Rows from a dataset:
-- -- --

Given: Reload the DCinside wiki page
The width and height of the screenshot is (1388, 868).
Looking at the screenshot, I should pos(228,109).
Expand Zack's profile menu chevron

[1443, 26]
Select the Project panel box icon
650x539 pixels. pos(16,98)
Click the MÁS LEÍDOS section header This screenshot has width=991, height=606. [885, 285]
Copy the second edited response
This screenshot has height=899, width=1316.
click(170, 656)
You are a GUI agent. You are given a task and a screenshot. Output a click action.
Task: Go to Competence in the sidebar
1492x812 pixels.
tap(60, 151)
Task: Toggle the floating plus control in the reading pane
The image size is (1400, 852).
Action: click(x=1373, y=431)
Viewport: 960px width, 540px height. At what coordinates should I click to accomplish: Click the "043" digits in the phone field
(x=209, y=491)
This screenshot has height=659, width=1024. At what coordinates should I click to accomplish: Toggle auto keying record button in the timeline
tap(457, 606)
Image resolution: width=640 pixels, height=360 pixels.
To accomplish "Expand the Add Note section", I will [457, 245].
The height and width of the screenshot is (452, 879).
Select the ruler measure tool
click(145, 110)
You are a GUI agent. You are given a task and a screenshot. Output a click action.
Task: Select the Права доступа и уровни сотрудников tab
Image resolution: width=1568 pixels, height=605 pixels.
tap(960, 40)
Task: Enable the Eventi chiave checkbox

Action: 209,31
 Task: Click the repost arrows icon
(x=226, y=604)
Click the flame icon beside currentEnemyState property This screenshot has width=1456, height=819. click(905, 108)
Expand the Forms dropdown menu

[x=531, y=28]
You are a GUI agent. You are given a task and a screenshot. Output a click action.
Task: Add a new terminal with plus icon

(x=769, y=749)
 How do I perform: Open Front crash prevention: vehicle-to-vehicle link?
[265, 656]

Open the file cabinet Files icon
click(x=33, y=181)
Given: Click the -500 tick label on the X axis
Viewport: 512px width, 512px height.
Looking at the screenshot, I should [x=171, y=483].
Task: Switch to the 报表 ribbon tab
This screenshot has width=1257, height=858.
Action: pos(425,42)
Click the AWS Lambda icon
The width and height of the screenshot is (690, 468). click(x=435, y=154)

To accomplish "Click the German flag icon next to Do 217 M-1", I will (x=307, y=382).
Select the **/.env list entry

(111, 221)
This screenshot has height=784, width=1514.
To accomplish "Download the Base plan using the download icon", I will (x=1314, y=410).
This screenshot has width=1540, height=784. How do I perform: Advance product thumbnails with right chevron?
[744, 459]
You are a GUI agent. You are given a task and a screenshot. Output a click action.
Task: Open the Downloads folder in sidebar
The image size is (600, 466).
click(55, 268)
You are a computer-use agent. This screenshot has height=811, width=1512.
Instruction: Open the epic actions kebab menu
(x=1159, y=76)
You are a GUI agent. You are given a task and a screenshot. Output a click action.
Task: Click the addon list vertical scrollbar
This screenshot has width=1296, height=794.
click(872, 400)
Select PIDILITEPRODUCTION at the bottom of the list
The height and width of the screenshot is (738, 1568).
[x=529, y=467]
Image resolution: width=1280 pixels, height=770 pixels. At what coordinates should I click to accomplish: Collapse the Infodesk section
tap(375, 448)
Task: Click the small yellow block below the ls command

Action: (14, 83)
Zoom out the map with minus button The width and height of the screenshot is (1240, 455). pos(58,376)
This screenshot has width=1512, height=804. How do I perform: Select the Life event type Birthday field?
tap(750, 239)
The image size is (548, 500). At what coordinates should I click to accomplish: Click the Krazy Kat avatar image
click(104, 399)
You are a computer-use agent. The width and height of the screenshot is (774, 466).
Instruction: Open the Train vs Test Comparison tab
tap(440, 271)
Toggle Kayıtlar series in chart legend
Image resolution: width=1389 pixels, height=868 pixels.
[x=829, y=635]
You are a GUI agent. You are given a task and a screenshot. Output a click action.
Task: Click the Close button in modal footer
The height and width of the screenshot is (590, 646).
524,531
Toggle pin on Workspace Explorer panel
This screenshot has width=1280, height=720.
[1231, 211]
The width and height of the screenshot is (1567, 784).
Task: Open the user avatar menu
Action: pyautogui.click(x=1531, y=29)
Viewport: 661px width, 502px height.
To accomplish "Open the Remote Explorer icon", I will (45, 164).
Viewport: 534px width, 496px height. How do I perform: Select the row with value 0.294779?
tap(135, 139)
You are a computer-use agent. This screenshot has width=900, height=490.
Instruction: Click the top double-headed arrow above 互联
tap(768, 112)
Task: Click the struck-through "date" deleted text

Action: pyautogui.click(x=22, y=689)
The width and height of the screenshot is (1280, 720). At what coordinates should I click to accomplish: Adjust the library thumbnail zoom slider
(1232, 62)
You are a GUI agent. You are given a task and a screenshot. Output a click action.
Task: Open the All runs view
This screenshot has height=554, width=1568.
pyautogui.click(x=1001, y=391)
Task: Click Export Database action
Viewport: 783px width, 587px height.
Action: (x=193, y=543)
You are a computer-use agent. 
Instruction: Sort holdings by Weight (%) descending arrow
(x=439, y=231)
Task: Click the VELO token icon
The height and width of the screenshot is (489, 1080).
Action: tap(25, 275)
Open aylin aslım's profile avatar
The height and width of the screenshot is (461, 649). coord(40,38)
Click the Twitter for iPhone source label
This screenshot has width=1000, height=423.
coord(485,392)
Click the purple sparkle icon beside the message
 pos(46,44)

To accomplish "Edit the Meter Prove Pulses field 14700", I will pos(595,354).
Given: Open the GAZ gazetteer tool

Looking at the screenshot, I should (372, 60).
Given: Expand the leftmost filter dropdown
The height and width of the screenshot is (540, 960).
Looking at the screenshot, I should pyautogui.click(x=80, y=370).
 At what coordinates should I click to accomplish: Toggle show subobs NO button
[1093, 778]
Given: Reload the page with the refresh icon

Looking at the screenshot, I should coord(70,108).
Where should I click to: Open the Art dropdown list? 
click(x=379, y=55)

-- -- --

Output every line of the data above as a Markdown table with the columns Num and Content, giving each line its own row number and skipping blank lines.

| Num | Content |
|---|---|
| 1 | Given: Reload the DCinside wiki page |
| 2 | The width and height of the screenshot is (1388, 868). |
| 3 | Looking at the screenshot, I should pos(228,109). |
| 4 | Expand Zack's profile menu chevron |
| 5 | [1443, 26] |
| 6 | Select the Project panel box icon |
| 7 | 650x539 pixels. pos(16,98) |
| 8 | Click the MÁS LEÍDOS section header This screenshot has width=991, height=606. [885, 285] |
| 9 | Copy the second edited response |
| 10 | This screenshot has height=899, width=1316. |
| 11 | click(170, 656) |
| 12 | You are a GUI agent. You are given a task and a screenshot. Output a click action. |
| 13 | Task: Go to Competence in the sidebar |
| 14 | 1492x812 pixels. |
| 15 | tap(60, 151) |
| 16 | Task: Toggle the floating plus control in the reading pane |
| 17 | The image size is (1400, 852). |
| 18 | Action: click(x=1373, y=431) |
| 19 | Viewport: 960px width, 540px height. At what coordinates should I click to accomplish: Click the "043" digits in the phone field |
| 20 | (x=209, y=491) |
| 21 | This screenshot has height=659, width=1024. At what coordinates should I click to accomplish: Toggle auto keying record button in the timeline |
| 22 | tap(457, 606) |
| 23 | Image resolution: width=640 pixels, height=360 pixels. |
| 24 | To accomplish "Expand the Add Note section", I will [457, 245]. |
| 25 | The height and width of the screenshot is (452, 879). |
| 26 | Select the ruler measure tool |
| 27 | click(145, 110) |
| 28 | You are a GUI agent. You are given a task and a screenshot. Output a click action. |
| 29 | Task: Select the Права доступа и уровни сотрудников tab |
| 30 | Image resolution: width=1568 pixels, height=605 pixels. |
| 31 | tap(960, 40) |
| 32 | Task: Enable the Eventi chiave checkbox |
| 33 | Action: 209,31 |
| 34 |  Task: Click the repost arrows icon |
| 35 | (x=226, y=604) |
| 36 | Click the flame icon beside currentEnemyState property This screenshot has width=1456, height=819. click(905, 108) |
| 37 | Expand the Forms dropdown menu |
| 38 | [x=531, y=28] |
| 39 | You are a GUI agent. You are given a task and a screenshot. Output a click action. |
| 40 | Task: Add a new terminal with plus icon |
| 41 | (x=769, y=749) |
| 42 |  How do I perform: Open Front crash prevention: vehicle-to-vehicle link? |
| 43 | [265, 656] |
| 44 | Open the file cabinet Files icon |
| 45 | click(x=33, y=181) |
| 46 | Given: Click the -500 tick label on the X axis |
| 47 | Viewport: 512px width, 512px height. |
| 48 | Looking at the screenshot, I should [x=171, y=483]. |
| 49 | Task: Switch to the 报表 ribbon tab |
| 50 | This screenshot has width=1257, height=858. |
| 51 | Action: pos(425,42) |
| 52 | Click the AWS Lambda icon |
| 53 | The width and height of the screenshot is (690, 468). click(x=435, y=154) |
| 54 | To accomplish "Click the German flag icon next to Do 217 M-1", I will (x=307, y=382). |
| 55 | Select the **/.env list entry |
| 56 | (111, 221) |
| 57 | This screenshot has height=784, width=1514. |
| 58 | To accomplish "Download the Base plan using the download icon", I will (x=1314, y=410). |
| 59 | This screenshot has width=1540, height=784. How do I perform: Advance product thumbnails with right chevron? |
| 60 | [744, 459] |
| 61 | You are a GUI agent. You are given a task and a screenshot. Output a click action. |
| 62 | Task: Open the Downloads folder in sidebar |
| 63 | The image size is (600, 466). |
| 64 | click(55, 268) |
| 65 | You are a computer-use agent. This screenshot has height=811, width=1512. |
| 66 | Instruction: Open the epic actions kebab menu |
| 67 | (x=1159, y=76) |
| 68 | You are a GUI agent. You are given a task and a screenshot. Output a click action. |
| 69 | Task: Click the addon list vertical scrollbar |
| 70 | This screenshot has width=1296, height=794. |
| 71 | click(872, 400) |
| 72 | Select PIDILITEPRODUCTION at the bottom of the list |
| 73 | The height and width of the screenshot is (738, 1568). |
| 74 | [x=529, y=467] |
| 75 | Image resolution: width=1280 pixels, height=770 pixels. At what coordinates should I click to accomplish: Collapse the Infodesk section |
| 76 | tap(375, 448) |
| 77 | Task: Click the small yellow block below the ls command |
| 78 | Action: (14, 83) |
| 79 | Zoom out the map with minus button The width and height of the screenshot is (1240, 455). pos(58,376) |
| 80 | This screenshot has width=1512, height=804. How do I perform: Select the Life event type Birthday field? |
| 81 | tap(750, 239) |
| 82 | The image size is (548, 500). At what coordinates should I click to accomplish: Click the Krazy Kat avatar image |
| 83 | click(104, 399) |
| 84 | You are a computer-use agent. The width and height of the screenshot is (774, 466). |
| 85 | Instruction: Open the Train vs Test Comparison tab |
| 86 | tap(440, 271) |
| 87 | Toggle Kayıtlar series in chart legend |
| 88 | Image resolution: width=1389 pixels, height=868 pixels. |
| 89 | [x=829, y=635] |
| 90 | You are a GUI agent. You are given a task and a screenshot. Output a click action. |
| 91 | Task: Click the Close button in modal footer |
| 92 | The height and width of the screenshot is (590, 646). |
| 93 | 524,531 |
| 94 | Toggle pin on Workspace Explorer panel |
| 95 | This screenshot has width=1280, height=720. |
| 96 | [1231, 211] |
| 97 | The width and height of the screenshot is (1567, 784). |
| 98 | Task: Open the user avatar menu |
| 99 | Action: pyautogui.click(x=1531, y=29) |
| 100 | Viewport: 661px width, 502px height. |
| 101 | To accomplish "Open the Remote Explorer icon", I will (45, 164). |
| 102 | Viewport: 534px width, 496px height. How do I perform: Select the row with value 0.294779? |
| 103 | tap(135, 139) |
| 104 | You are a computer-use agent. This screenshot has width=900, height=490. |
| 105 | Instruction: Click the top double-headed arrow above 互联 |
| 106 | tap(768, 112) |
| 107 | Task: Click the struck-through "date" deleted text |
| 108 | Action: pyautogui.click(x=22, y=689) |
| 109 | The width and height of the screenshot is (1280, 720). At what coordinates should I click to accomplish: Adjust the library thumbnail zoom slider |
| 110 | (1232, 62) |
| 111 | You are a GUI agent. You are given a task and a screenshot. Output a click action. |
| 112 | Task: Open the All runs view |
| 113 | This screenshot has height=554, width=1568. |
| 114 | pyautogui.click(x=1001, y=391) |
| 115 | Task: Click Export Database action |
| 116 | Viewport: 783px width, 587px height. |
| 117 | Action: (x=193, y=543) |
| 118 | You are a computer-use agent.  |
| 119 | Instruction: Sort holdings by Weight (%) descending arrow |
| 120 | (x=439, y=231) |
| 121 | Task: Click the VELO token icon |
| 122 | The height and width of the screenshot is (489, 1080). |
| 123 | Action: tap(25, 275) |
| 124 | Open aylin aslım's profile avatar |
| 125 | The height and width of the screenshot is (461, 649). coord(40,38) |
| 126 | Click the Twitter for iPhone source label |
| 127 | This screenshot has width=1000, height=423. |
| 128 | coord(485,392) |
| 129 | Click the purple sparkle icon beside the message |
| 130 |  pos(46,44) |
| 131 | To accomplish "Edit the Meter Prove Pulses field 14700", I will pos(595,354). |
| 132 | Given: Open the GAZ gazetteer tool |
| 133 | Looking at the screenshot, I should (372, 60). |
| 134 | Given: Expand the leftmost filter dropdown |
| 135 | The height and width of the screenshot is (540, 960). |
| 136 | Looking at the screenshot, I should pyautogui.click(x=80, y=370). |
| 137 |  At what coordinates should I click to accomplish: Toggle show subobs NO button |
| 138 | [1093, 778] |
| 139 | Given: Reload the page with the refresh icon |
| 140 | Looking at the screenshot, I should coord(70,108). |
| 141 | Where should I click to: Open the Art dropdown list?  |
| 142 | click(x=379, y=55) |